New York. .

„Tod den Moslems“ -- laut schallt der Ruf über die Straße und lässt Touristen zusammenzucken. Dabei ist der Ruf nur der derbe Scherz eines Bauarbeiters, der mit Kollegen nach der Schicht auf der Baustelle des einstigen World Trade Centers im „Dakota Roadhouse“ einige Biere gezischt hat.

Lachend zieht der Trupp nach der gelungenen Provokation weiter. Ismael macht das wütend.

Nationaler Aufreger

So etwas komme neuerdings wieder öfter vor, sagt der Pakistani, der schräg gegenüber der Kneipe Zeitungen verkauft. Hier, in der Park Place im unteren Manhattan, nur zwei schmale Blocks von New Yorks offener Wunde entfernt, soll nach dem Abriss der Kleiderfabrik, die schwer getroffen wurde, als am 11. September Wrackteile eines der beiden Flugzeuge durch das Dach krachten, ein islamisches Gemeindezentrum entstehen.

Für 4,8 Millionen Dollar, ein Schnäppchen für New Yorker Verhältnisse, hat der Immobilienmakler und gläubige Moslem Sharif El Gamal die beiden lädierten Gebäude gekauft. „Wenn Menschen New York besuchen, sollen sie hierhin kommen, das andere Gesicht des Islam sehen und die Architektur bestaunen“, schwärmte El Gamal, ein Kind Brooklyns mit polnischer Mutter und ägyptischem Vater, noch im Frühjahr von dem 100-Millionen-Projekt. Das soll auf 13 Stockwerken Gebetsraum und Seniorenzentrum, Schwimmbad und Theatersaal bieten.

Interessiert hatte das damals nur wenige New Yorker. Doch inzwischen ist „Park 51“ zum nationalen Aufreger Nummer 1 im ausbrechenden Kongress-Wahlkampf und zum Test für die Grenzen der Toleranz Amerikas geworden. Eine Moschee so nah am blutgetränkten Boden des Ground Zero – das lässt vielfach auch jene erschreckt zusammenzucken, die sonst die verfassungsmäßig verbriefte Religionsfreiheit verteidigen.

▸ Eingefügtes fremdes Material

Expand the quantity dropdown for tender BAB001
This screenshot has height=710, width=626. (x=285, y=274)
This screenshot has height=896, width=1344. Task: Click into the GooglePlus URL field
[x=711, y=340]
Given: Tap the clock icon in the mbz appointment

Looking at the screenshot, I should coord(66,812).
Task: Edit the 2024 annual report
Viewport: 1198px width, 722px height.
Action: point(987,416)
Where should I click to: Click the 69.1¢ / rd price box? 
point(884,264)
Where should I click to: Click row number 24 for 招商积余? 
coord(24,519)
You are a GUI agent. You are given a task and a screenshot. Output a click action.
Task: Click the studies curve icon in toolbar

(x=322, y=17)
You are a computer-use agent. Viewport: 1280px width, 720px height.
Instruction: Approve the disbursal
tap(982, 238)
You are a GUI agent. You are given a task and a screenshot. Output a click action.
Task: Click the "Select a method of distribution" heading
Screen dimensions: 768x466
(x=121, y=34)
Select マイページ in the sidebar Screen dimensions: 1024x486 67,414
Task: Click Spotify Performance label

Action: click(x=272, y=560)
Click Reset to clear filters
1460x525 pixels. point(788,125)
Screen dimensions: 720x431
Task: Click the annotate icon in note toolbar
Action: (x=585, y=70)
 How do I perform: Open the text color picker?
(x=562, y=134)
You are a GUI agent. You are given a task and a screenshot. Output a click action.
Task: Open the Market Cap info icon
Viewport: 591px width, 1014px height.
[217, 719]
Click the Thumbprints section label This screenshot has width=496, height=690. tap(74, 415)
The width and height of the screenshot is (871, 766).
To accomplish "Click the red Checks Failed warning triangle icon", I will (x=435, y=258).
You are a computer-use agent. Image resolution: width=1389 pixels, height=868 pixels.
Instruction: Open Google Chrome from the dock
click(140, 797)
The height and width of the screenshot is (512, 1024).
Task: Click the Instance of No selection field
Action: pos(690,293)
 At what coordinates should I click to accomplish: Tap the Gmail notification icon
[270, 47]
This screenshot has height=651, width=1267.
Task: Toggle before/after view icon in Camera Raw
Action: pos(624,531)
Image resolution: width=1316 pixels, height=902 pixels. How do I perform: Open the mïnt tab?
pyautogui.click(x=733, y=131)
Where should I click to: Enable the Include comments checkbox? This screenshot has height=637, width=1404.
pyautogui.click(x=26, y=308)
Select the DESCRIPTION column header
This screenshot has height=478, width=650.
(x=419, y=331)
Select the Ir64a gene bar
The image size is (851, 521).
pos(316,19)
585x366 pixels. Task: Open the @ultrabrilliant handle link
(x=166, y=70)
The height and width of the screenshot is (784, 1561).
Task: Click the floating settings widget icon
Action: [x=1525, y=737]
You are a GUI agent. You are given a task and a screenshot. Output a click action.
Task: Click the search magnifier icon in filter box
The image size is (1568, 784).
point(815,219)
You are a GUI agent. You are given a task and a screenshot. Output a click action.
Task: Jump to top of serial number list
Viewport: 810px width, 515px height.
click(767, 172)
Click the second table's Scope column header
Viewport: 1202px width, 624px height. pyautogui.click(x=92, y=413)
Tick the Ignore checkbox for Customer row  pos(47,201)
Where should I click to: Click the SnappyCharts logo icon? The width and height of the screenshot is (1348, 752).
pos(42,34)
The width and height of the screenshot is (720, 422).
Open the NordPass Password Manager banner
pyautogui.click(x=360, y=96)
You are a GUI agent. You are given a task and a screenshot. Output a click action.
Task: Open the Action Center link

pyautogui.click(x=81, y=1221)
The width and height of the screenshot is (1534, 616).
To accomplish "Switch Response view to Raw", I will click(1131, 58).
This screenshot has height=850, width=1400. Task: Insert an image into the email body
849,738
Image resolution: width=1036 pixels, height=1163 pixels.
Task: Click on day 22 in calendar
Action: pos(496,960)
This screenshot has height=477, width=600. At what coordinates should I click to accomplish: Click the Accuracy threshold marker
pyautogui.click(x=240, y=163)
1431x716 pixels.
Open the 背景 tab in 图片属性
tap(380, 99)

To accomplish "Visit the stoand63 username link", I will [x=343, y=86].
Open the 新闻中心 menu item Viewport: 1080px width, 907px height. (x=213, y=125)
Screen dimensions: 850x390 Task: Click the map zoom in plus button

Dabei wird in der 152 Jahre alten Kleiderfabrik seit dem Verkauf im letzen Jahr schon jeden Freitag in einem improvisierten Andachtsraum gebetet, ohne dass bislang jemand daran Anstoß nahm. „Wir sind auf einem gefährlichen Weg, wenn Amerika beginnt, gesellschaftliche Gruppen auszugrenzen“, warnt Washingtons Rabbi Bruce Lustig, der den Bau des islamischen Zentrums ebenso unterstützt wie New Yorks Bürgermeister Michael Bloomberg oder Adele Welty, die ihren Sohn, einen Feuerwehrmann, beim Einsturz der Zwillingstürme verlor. Das Zentrum, die Moschee einfach weiter weg zu bauen, ist für Adele keine Antwort. „Sind fünf Blocks o.k., ein anderer Bezirk, eine andere Stadt?“

Ort des Dialogs oder Symbol religiöser Arroganz – seit vor allem Amerikas rechte Populisten wie Ex-Präsidentschaftskandidatin Sarah Palin oder der Republikaner Newt Gingrich aus politischem Kalkül Öl ins Feuer schütteten, ist die Debatte gänzlich eskaliert.

Pastor Terry Jones aus Gainesville in Florida ruft inzwischen dazu auf, am 9. Jahrestag der Anschläge den Koran öffentlich zu verbrennen. Islamophobe Gruppierungen haben Werbeflächen auf New Yorker Stadtbussen angemietet, um die Stimmung weiter anzuheizen. „Why there?“, „warum dort?“, soll auf den Werbebannern stehen, die das brennende und qualmende World Trade Center und eine überdimensionierte Moschee mit riesigem Halbmond an der Fassade zeigen.

„Das Klima der Intoleranz wächst“, stellt der renommierte Islam-Professor Akbar Ahmed fest. In all der Hysterie droht unterzugehen, dass unter den etwa 3000 Opfern der September-Anschläge auch New Yorker moslemischen Glaubens waren und Amerika keineswegs in Ge-fahr schwebt, islamisiert zu werden. In den letzten zehn Jahren ist die Zahl der Moscheen von rund 1200 auf gerade mal 1900 gewachsen.

Imam ist kein Islamist

Selbst der Imam der moslemischen Gemeinde im unteren Manhattan steht nicht im Verdacht, ein verkappter Islamist zu sein. Feisal Abdul Rauf war einer der ersten Muslime, der die Attentate vom 11. September öffentlich entschieden verdammte. Er beriet danach Präsident George W. Bush und das FBI und tourt momentan im Auftrag Obamas durch diverse arabische Staaten, um die Botschaft zu übermitteln, dass Moslems in den USA nicht diskriminiert werden.